Prompt -> From the data that follows, print exactly the lines starting at the one containing "The height and width of the screenshot is (660, 1320)." and ending at the one containing "Task: Click the 石化大锤"; include both of them and nothing more.

*** Opening of Working data ***

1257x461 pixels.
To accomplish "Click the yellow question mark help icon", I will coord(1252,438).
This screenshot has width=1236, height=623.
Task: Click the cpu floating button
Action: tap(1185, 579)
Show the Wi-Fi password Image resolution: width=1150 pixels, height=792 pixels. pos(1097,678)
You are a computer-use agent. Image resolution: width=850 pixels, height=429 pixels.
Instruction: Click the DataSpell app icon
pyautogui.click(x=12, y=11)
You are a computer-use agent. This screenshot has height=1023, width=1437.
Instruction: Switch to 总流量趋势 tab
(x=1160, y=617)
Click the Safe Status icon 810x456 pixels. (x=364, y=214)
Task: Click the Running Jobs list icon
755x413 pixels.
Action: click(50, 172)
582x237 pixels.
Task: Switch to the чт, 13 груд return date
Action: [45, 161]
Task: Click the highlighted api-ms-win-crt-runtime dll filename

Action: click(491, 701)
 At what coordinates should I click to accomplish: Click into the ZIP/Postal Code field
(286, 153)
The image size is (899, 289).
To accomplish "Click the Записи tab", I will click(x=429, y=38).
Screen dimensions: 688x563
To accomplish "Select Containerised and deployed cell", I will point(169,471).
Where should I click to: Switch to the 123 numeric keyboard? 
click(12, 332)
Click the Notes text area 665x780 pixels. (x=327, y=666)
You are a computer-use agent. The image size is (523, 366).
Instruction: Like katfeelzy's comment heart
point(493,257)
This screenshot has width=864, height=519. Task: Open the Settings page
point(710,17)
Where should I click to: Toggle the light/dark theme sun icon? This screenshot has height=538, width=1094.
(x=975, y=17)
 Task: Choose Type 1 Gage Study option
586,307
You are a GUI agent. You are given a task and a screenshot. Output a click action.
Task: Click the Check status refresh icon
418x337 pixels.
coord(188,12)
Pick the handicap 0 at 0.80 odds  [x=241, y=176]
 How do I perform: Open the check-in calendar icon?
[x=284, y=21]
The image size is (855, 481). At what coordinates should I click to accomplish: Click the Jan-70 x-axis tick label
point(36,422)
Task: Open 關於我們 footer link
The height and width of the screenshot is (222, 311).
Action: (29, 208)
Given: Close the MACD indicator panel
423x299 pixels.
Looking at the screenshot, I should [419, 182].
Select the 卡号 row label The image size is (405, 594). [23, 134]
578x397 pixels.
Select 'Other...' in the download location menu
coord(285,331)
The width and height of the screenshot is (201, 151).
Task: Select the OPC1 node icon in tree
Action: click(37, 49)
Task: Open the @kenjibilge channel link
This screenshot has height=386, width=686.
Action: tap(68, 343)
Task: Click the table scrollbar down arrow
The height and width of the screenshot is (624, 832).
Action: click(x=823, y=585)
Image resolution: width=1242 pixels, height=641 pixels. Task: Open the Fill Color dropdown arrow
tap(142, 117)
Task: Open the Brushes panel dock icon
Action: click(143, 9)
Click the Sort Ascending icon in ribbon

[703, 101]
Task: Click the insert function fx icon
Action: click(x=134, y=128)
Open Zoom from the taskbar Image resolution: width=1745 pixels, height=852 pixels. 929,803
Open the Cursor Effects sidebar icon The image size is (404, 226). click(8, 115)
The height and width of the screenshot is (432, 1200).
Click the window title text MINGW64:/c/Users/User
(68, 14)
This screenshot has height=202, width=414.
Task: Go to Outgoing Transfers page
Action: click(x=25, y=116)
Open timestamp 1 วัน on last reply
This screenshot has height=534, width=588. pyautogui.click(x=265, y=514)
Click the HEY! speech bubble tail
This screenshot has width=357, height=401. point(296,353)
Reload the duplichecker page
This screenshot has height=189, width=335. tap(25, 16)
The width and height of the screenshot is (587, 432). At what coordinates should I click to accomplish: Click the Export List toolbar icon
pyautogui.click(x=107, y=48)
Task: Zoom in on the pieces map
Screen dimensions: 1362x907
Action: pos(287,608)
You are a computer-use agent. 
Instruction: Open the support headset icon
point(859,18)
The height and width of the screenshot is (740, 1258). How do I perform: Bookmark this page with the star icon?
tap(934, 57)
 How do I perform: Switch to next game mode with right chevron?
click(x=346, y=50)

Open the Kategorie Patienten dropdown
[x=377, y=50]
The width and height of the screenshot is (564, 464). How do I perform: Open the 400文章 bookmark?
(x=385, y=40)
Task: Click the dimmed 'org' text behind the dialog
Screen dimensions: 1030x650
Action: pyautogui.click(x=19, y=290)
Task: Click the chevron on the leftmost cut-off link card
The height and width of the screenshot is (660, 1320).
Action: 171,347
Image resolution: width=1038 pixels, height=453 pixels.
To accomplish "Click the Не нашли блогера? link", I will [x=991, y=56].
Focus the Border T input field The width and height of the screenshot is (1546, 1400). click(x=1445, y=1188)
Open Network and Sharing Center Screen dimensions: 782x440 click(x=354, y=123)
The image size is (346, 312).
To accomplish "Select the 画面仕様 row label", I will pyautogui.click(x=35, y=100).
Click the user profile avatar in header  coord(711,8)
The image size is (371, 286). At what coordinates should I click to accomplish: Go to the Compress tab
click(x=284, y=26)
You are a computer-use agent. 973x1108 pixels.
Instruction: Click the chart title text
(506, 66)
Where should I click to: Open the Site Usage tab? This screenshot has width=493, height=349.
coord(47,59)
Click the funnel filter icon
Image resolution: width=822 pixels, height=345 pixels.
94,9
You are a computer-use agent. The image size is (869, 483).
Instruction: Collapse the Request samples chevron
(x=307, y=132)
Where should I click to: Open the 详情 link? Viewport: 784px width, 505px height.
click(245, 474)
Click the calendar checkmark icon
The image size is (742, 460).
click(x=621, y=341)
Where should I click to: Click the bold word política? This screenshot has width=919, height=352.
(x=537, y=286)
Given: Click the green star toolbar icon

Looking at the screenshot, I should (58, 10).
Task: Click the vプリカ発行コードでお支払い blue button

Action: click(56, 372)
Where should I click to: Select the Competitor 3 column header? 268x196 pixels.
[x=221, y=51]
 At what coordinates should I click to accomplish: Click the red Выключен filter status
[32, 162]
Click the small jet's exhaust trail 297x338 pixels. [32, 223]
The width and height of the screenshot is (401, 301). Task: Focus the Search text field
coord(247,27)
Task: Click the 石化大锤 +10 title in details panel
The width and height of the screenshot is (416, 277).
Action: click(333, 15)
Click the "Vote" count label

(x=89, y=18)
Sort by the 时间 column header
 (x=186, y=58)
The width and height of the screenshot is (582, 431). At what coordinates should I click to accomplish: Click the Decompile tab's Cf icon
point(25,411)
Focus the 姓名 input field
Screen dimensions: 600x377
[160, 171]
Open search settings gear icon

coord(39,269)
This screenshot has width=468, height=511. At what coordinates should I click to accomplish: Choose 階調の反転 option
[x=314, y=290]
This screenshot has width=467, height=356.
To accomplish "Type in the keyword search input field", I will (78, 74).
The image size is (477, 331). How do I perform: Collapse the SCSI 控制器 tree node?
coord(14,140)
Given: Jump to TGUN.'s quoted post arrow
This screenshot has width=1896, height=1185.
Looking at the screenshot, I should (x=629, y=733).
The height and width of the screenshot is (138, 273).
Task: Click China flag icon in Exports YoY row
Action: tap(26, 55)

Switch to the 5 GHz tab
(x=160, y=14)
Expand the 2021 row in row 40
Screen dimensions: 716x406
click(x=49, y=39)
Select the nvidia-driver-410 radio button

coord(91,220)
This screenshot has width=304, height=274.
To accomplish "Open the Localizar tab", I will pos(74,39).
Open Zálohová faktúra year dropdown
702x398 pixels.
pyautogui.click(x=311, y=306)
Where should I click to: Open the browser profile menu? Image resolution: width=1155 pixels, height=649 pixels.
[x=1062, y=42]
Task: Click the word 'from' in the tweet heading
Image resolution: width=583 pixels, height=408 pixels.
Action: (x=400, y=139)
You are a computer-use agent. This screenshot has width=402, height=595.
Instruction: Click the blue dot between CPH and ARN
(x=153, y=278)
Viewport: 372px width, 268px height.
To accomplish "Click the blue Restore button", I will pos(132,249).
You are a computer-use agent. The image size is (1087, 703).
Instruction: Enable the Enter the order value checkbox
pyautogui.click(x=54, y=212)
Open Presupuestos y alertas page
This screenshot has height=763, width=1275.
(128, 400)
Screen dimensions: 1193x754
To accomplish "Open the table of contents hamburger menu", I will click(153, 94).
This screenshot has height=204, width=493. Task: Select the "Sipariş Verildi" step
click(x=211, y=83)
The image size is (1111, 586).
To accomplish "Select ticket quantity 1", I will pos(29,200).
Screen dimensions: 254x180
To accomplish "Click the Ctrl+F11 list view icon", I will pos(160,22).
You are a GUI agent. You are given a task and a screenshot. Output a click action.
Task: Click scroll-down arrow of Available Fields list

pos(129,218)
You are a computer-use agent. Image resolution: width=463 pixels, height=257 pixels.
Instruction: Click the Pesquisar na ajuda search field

*** Close of Working data ***

Solution ->
The height and width of the screenshot is (660, 1320).
Action: 171,347
Image resolution: width=1038 pixels, height=453 pixels.
To accomplish "Click the Не нашли блогера? link", I will [x=991, y=56].
Focus the Border T input field The width and height of the screenshot is (1546, 1400). click(x=1445, y=1188)
Open Network and Sharing Center Screen dimensions: 782x440 click(x=354, y=123)
The image size is (346, 312).
To accomplish "Select the 画面仕様 row label", I will pyautogui.click(x=35, y=100).
Click the user profile avatar in header  coord(711,8)
The image size is (371, 286). At what coordinates should I click to accomplish: Go to the Compress tab
click(x=284, y=26)
You are a computer-use agent. 973x1108 pixels.
Instruction: Click the chart title text
(506, 66)
Where should I click to: Open the Site Usage tab? This screenshot has width=493, height=349.
coord(47,59)
Click the funnel filter icon
Image resolution: width=822 pixels, height=345 pixels.
94,9
You are a computer-use agent. The image size is (869, 483).
Instruction: Collapse the Request samples chevron
(x=307, y=132)
Where should I click to: Open the 详情 link? Viewport: 784px width, 505px height.
click(245, 474)
Click the calendar checkmark icon
The image size is (742, 460).
click(x=621, y=341)
Where should I click to: Click the bold word política? This screenshot has width=919, height=352.
(x=537, y=286)
Given: Click the green star toolbar icon

Looking at the screenshot, I should (58, 10).
Task: Click the vプリカ発行コードでお支払い blue button

Action: click(56, 372)
Where should I click to: Select the Competitor 3 column header? 268x196 pixels.
[x=221, y=51]
 At what coordinates should I click to accomplish: Click the red Выключен filter status
[32, 162]
Click the small jet's exhaust trail 297x338 pixels. [32, 223]
The width and height of the screenshot is (401, 301). Task: Focus the Search text field
coord(247,27)
Task: Click the 石化大锤 +10 title in details panel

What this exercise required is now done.